-- Begin --

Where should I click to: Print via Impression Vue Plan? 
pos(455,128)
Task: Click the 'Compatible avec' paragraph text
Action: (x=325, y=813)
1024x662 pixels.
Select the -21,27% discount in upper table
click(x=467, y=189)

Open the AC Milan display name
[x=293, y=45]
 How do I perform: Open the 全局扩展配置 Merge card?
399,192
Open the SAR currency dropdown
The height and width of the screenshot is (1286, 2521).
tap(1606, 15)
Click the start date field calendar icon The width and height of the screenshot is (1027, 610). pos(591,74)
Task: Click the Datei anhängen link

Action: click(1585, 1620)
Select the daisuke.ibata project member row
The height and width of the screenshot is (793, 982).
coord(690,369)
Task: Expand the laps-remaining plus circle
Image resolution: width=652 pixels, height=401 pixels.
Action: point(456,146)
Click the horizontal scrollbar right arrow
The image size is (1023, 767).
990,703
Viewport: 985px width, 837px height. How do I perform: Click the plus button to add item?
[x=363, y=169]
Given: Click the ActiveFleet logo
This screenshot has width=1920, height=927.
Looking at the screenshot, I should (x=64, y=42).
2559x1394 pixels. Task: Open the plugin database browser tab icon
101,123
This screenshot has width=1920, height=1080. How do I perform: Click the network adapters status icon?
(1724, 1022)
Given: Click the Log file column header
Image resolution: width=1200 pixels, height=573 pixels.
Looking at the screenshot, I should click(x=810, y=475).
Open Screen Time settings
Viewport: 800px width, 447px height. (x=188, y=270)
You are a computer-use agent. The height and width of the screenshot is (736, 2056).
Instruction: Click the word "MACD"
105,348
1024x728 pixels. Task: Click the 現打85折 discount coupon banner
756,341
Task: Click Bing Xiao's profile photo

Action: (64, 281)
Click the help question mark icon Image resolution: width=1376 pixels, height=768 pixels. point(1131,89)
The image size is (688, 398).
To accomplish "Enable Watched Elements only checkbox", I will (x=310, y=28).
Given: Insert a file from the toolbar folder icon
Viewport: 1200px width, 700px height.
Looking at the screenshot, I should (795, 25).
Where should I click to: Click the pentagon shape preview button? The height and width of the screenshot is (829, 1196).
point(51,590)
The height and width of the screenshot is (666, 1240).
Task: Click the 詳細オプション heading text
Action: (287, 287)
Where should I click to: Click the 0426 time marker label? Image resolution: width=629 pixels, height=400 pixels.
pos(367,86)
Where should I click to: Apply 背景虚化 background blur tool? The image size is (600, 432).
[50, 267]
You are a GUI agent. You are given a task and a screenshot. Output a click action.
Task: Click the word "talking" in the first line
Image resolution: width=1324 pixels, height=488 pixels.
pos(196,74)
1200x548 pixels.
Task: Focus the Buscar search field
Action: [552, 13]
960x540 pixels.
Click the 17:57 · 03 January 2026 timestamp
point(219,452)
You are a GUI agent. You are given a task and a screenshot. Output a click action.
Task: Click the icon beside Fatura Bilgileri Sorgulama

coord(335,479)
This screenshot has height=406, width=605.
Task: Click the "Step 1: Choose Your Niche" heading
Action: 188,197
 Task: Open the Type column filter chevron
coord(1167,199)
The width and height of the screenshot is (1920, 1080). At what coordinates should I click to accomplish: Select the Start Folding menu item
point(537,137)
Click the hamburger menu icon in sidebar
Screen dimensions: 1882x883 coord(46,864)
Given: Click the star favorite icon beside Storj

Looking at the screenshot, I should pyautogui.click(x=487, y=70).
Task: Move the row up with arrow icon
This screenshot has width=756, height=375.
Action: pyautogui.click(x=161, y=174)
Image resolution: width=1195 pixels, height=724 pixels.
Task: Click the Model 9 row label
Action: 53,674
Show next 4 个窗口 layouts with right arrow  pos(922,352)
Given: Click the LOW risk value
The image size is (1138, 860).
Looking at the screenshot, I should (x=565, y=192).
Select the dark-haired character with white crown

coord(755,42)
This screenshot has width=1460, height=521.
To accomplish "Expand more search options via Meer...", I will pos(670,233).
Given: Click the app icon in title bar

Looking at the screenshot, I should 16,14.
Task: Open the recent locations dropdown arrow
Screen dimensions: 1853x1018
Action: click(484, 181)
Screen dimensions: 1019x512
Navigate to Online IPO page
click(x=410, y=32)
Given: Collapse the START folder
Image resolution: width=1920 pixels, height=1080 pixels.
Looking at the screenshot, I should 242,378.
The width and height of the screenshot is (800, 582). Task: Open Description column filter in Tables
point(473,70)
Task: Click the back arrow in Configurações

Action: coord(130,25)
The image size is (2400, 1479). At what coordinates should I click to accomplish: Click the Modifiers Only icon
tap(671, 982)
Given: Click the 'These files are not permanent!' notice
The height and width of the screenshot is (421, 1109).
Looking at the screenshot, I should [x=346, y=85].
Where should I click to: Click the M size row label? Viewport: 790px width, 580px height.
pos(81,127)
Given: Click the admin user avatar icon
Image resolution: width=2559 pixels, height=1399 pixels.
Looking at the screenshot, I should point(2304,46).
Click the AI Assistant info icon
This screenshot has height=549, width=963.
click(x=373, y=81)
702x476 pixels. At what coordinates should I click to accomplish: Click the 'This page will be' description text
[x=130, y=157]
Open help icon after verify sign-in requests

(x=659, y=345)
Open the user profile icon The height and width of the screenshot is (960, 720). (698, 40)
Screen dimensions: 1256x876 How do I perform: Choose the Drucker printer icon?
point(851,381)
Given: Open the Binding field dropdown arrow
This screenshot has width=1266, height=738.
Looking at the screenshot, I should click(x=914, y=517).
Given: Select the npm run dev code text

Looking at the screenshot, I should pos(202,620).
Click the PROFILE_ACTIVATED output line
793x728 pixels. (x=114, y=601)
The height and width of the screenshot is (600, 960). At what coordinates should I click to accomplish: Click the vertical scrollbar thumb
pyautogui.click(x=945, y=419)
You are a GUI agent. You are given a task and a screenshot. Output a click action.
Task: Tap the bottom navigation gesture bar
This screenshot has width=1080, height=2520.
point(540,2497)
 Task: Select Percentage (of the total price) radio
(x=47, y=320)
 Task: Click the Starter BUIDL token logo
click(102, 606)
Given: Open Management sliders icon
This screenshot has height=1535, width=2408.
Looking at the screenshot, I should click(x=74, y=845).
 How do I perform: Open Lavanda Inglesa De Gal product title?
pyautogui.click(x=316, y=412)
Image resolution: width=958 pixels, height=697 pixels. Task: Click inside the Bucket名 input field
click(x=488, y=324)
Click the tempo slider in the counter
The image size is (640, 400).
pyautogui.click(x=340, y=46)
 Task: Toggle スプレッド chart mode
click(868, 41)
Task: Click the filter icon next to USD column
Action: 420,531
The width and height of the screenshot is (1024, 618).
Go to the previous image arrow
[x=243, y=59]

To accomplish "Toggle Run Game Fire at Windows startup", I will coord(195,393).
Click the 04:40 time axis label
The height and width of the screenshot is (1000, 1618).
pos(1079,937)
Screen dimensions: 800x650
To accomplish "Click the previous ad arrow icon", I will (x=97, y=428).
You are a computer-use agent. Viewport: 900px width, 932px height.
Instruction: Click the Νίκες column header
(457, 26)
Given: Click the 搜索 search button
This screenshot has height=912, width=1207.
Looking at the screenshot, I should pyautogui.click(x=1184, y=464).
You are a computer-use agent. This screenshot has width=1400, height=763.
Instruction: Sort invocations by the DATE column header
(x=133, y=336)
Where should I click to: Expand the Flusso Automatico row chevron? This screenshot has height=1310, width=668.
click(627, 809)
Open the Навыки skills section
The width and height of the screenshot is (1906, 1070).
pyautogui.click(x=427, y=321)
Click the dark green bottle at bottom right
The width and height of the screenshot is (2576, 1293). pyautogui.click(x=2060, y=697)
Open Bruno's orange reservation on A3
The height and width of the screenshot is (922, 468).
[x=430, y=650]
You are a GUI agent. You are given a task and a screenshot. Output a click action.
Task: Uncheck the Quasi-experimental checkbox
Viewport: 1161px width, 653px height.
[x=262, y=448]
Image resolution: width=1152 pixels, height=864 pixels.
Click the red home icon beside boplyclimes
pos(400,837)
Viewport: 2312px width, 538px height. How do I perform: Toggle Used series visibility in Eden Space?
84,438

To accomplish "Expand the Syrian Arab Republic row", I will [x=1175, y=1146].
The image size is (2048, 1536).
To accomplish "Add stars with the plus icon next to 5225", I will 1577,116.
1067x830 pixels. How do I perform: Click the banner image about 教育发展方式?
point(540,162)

-- End --

§ EXERCISE TASK: Output as a JSON list of strings, one per line with blank lines omitted, the lines of the data from the line with "Task: Move the row up with arrow icon" up to and including the line with "Action: 53,674".

§ TASK OUTPUT:
[
  "Task: Move the row up with arrow icon",
  "This screenshot has width=756, height=375.",
  "Action: pyautogui.click(x=161, y=174)",
  "Image resolution: width=1195 pixels, height=724 pixels.",
  "Task: Click the Model 9 row label",
  "Action: 53,674"
]